Being prepared and knowing how to react are two things which can save lives in the event of an emergency, especially if you are caught in a dangerous situation.
According to Charnel Hattingh, Head of Marketing and Communications for Fidelity ADT, armed robberies happen daily – in private homes, at businesses and in shopping environments. And, because there is always the propensity for violence when weapons are involved, it is important to know what to do if you are caught in an armed robbery.
She says the majority of residential robberies are as the result of staff giving criminals inside information.
“We know from experience that at least eight out of 10 residential robberies are committed using information from domestic workers, gardeners and former employees. Home and business owners need to be aware of the importance of vetting all staff carefully, preferably through a specialist placement agency that can do all the necessary background checks.”
There is a definite modus operandi in planning and executing an armed robbery. For example, the robbers will watch the target for up to two weeks beforehand.
“Also, most attacks occur in homes between 7pm and midnight, when people are relaxed, watching TV or cooking and when their security beams or alarm systems are not yet activated. It is not uncommon for robberies to occur up to 4am,” says Hattingh.
“An important other trademark of robbers is that on average 30% have either committed murder or will not hesitate to commit murder.
“This is why it is critical to react in the right way when confronted by an armed robber. The first thing to bear in mind is that they are in control of the situation because they have the gun.”
Tips on how to react in an armed robbery:
Obey orders. Do exactly as you are told as resisting instructions can place your life in danger.
Stay calm. Regulating your breathing slows your heart rate and improves concentration, even in the most adverse situation.
Speak slowly. Don’t shout or raise your voice to the robbers.
Don’t make any sudden movements. When carrying out instructions, tell them what you are doing and then slowly do what you said.
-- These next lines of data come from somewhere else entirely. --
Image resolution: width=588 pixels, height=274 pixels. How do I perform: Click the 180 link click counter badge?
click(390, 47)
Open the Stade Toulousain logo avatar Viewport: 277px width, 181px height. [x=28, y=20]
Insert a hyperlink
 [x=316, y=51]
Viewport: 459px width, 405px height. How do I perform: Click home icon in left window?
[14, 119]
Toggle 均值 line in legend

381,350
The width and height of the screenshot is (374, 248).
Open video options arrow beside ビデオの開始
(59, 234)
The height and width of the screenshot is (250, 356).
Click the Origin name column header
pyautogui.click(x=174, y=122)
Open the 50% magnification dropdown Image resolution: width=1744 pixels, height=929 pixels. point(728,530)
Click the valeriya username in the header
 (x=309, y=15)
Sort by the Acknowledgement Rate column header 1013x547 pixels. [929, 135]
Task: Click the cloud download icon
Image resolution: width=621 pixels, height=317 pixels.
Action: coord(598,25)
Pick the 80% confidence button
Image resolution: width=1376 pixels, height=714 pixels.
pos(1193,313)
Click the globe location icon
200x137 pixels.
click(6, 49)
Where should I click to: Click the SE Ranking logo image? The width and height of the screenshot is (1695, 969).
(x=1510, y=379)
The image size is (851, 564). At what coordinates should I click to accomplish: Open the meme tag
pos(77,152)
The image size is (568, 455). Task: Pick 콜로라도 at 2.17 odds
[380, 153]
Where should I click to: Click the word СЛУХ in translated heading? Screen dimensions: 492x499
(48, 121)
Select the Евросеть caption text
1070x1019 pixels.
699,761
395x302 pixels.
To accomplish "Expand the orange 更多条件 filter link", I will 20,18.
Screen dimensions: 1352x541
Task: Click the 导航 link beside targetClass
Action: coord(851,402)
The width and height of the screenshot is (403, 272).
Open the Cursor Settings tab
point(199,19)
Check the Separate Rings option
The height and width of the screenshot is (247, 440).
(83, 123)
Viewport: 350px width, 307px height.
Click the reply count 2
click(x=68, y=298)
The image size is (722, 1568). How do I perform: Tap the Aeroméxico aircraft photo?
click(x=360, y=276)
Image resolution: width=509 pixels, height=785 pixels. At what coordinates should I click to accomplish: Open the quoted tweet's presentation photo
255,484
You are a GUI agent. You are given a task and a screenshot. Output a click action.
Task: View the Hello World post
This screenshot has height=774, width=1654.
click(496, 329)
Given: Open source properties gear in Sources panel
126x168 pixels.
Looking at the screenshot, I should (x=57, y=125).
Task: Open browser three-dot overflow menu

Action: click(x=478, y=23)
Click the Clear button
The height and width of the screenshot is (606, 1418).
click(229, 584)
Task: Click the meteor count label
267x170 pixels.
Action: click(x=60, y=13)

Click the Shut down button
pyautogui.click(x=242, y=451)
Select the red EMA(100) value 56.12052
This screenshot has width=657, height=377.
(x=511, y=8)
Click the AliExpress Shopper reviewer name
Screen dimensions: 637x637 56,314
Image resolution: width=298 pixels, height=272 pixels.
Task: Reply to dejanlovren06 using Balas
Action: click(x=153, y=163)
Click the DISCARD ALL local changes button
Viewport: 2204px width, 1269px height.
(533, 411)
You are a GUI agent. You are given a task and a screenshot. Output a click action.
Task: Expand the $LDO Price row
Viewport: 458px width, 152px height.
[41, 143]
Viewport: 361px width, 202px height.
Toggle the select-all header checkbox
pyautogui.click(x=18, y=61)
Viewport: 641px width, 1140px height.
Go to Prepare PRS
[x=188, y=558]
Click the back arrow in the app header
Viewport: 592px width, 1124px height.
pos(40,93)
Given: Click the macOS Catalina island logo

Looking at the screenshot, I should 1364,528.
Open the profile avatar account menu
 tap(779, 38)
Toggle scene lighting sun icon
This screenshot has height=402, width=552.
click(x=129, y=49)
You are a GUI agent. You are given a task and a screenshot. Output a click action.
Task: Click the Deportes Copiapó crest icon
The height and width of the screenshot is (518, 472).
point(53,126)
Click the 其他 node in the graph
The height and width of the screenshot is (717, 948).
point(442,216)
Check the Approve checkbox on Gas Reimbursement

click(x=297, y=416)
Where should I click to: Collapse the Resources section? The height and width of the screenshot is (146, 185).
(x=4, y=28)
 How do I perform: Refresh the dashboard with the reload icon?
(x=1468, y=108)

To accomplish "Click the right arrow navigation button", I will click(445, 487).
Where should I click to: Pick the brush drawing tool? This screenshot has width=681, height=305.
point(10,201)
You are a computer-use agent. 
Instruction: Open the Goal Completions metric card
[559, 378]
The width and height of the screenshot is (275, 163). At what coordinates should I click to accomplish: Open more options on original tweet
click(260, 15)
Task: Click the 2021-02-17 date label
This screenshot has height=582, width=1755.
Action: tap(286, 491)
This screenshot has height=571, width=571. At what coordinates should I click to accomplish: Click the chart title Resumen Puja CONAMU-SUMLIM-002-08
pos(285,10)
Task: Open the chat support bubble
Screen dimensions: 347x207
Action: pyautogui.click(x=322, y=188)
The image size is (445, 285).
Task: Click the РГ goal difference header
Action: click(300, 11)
Don’t set off a siren. Activate the alarm only if you can do so secretly or the alarm is silent.
Don’t look the robber directly in the face. The robber may believe that you are trying to memorise his features for later identification.
Give the robbers time to leave. Don’t shout when they leave or try to prevent their escape.
While reaction to an armed robbery is key to keeping you and your love ones safe, the best defence is proper security to deter criminals from targeting your home.
Hattingh says good deterrents are electric fences, detection beams and CCTV, as are small dogs inside the home.
“Importantly, how secure your neighbourhood is also a meaningful factor. If robbers are scouting around they will view regular security company patrols and a strong neighbourhood watch system as a good reason to move on.”